Romain Barras et Bertrand Valcin, respectivement directeur de la haute performance et co-responsable de la cellule d’optimisation de la performance, détaillent les avantages techniques et logistiques que représente l’organisation de Jeux à la maison.

Athlétisme Magazine : Comment se concrétise le « home advantage » dans la préparation terminale des Jeux ?

Bertrand Valcin : On a l’habitude d’organiser des stages à l’étranger avant les grands championnats, pour que les athlètes puissent s’acclimater à leur nouvel environnement et, pour les destinations lointaines, au décalage horaire. En étant à la maison avec un camp de base à l’INSEP, où les sélectionnés peuvent rester jusqu’à deux jours de leur entrée en lice avant de basculer au village olympique, on maitrise nos outils et on peut les mettre très facilement en place.  Cela nous donne aussi l’opportunité d’aller encore plus loin dans l’accompagnement des athlètes, grâce à la présence des coaches personnels et d’équipes médicale et d’optimisation de la performance renforcées.
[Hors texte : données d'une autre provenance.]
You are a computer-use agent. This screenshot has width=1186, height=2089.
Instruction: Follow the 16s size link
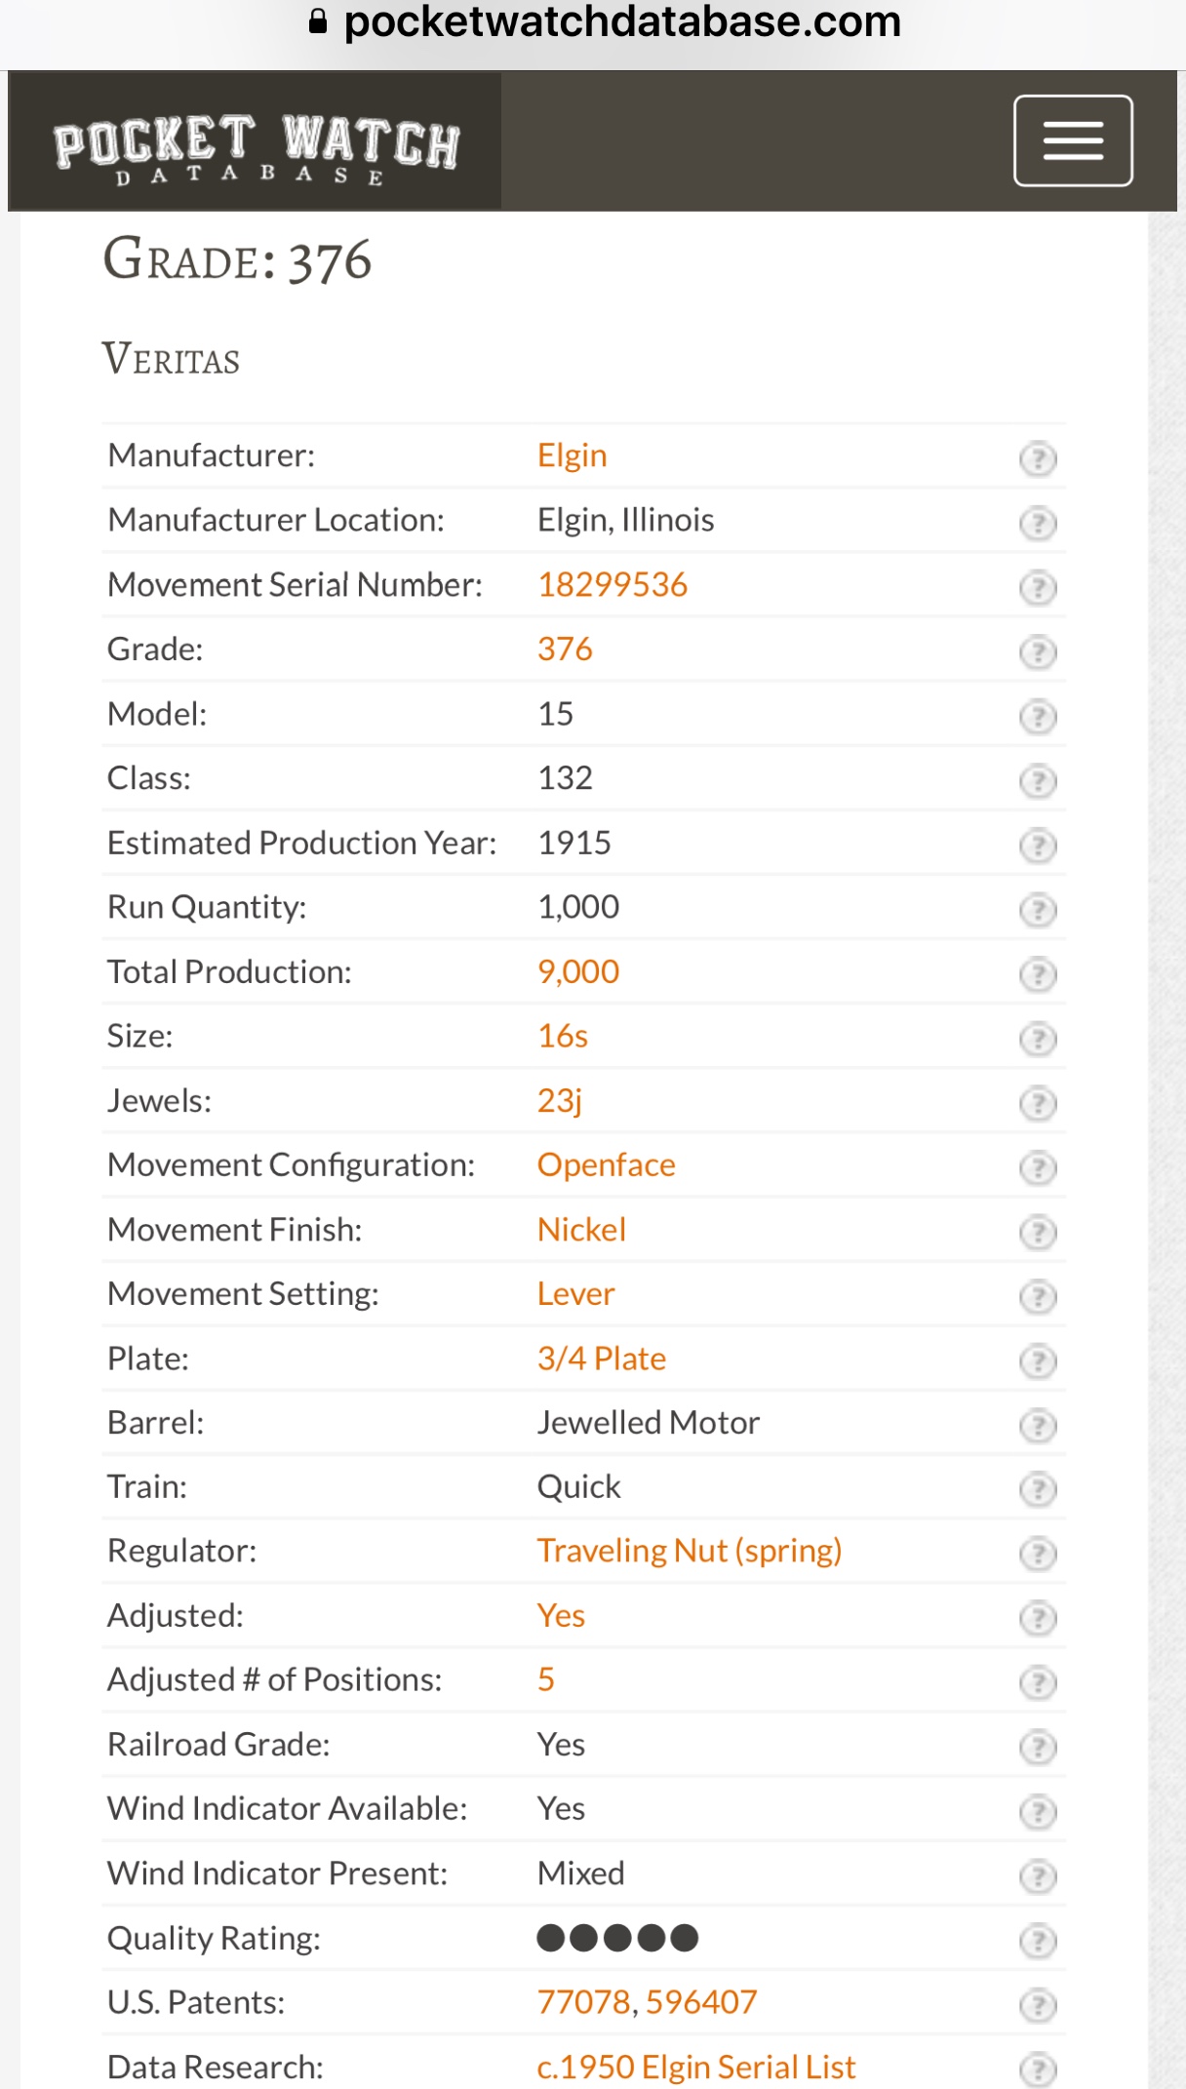click(x=563, y=1036)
Romain Barras : On a pu travailler étroitement avec l’INSEP pour accueillir dans les meilleures conditions possibles les athlètes. Beaucoup d’entre eux connaissent déjà les lieux, parce qu’ils s’y entraînent au quotidien ou parce qu’ils y sont passés l’an dernier, notre camp de base pour les Mondiaux de Budapest y étant déjà situé. Le staff médical a aussi pu prendre ses repères. La piste extérieure a été rénovée et comporte deux couloirs avec le même revêtement qu’au Stade de France, les engins pour les lancers sont proches de ceux qui seront utilisés lors des Jeux. Au-delà de la préparation terminale, on a pu équiper plusieurs pôles avec les starting-blocks de la compétition, grâce à un dispositif mis en place par l’Agence nationale du sport.

Les athlètes ont pu découvrir en avant-première le Stade de France en version J.O., début juillet…
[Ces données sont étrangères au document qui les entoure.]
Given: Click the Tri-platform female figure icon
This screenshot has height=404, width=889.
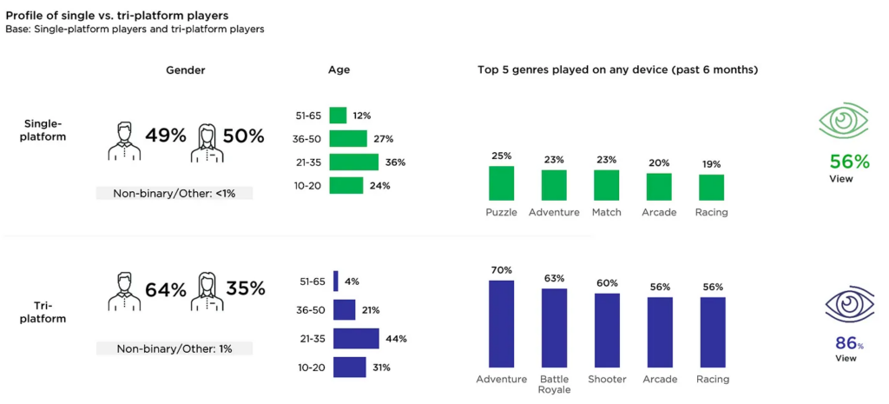Looking at the screenshot, I should pyautogui.click(x=205, y=290).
Bertrand Valcin : Cet entraînement contrôlé leur a permis de prendre des repères. Impulser depuis une planche à deux mètres, c’est complètement différent d’une planche à un mètre. Dans un autre registre, nos lanceurs de marteau ont pu tester le plateau. Ce sont des gains marginaux qui apportent de la sérénité aux athlètes. Ils sentent qu’on fait du sur-mesure pour eux.
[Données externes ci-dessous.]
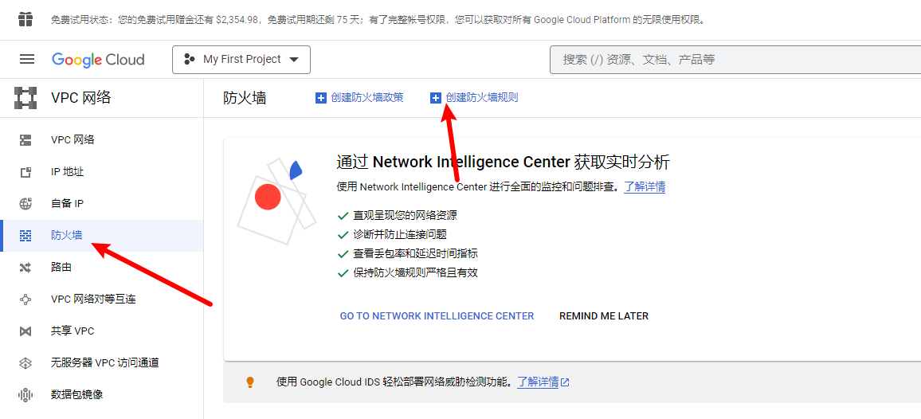Dismiss with REMIND ME LATER
The width and height of the screenshot is (921, 419).
pyautogui.click(x=604, y=316)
Que va apporter la Maison de la performance, qui sera réservée à l’équipe de France olympique à Saint-Ouen ?

Bertrand Valcin : C’est une vraie plus-value, qui va permettre d’accueillir plus d’accompagnateurs à la performance. Les athlètes pourront y voir un préparateur mental l’avant-veille ou la veille de leur entrée en lice, y faire des débriefings avec leur entraîneur en s’aidant de l’analyse vidéo s’ils le souhaitent, ou encore y bénéficier d’une cellule médicale haut de gamme. Ce sont des services qui font monter encore d’un cran leurs conditions d’entraînement.

Romain Barras : Un dispositif similaire était déjà prévu pour les Jeux de Tokyo il y a trois ans, mais il n’avait pas pu être mis en place à cause des restrictions liées au Covid-19. Ce qui est très avantageux, c’est que cette maison de la performance est collée au village olympique. On n’aurait jamais pu avoir un tel emplacement à l’étranger.

La FFA a beaucoup échangé avec l’Agence nationale du sport et le comité d’organisation de Paris 2024…

Romain Barras : On a essayé de bosser au maximum avec eux. Comme le disait Bertrand, aller fouler la piste du Stade de France en exclusivité, c’est un énorme privilège. Autre exemple : le travail de longue haleine réalisé pour que les coaches en tribunes soient proches des athlètes. Le dispositif “Gagner en France”, mis en place par l’Agence nationale du sport avec le CNOSF et le Ministère des Sports, nous a aidés dans l’attribution des places aux proches des athlètes et nous a donné accès à une billetterie pour le staff technique. On bénéficie aussi de facilités d’installation pour toute notre logistique. Notre unité de récupération, sur le site d’échauffement, est ainsi placée au meilleur endroit possible, là où il y a un peu de fraicheur. C’est très appréciable.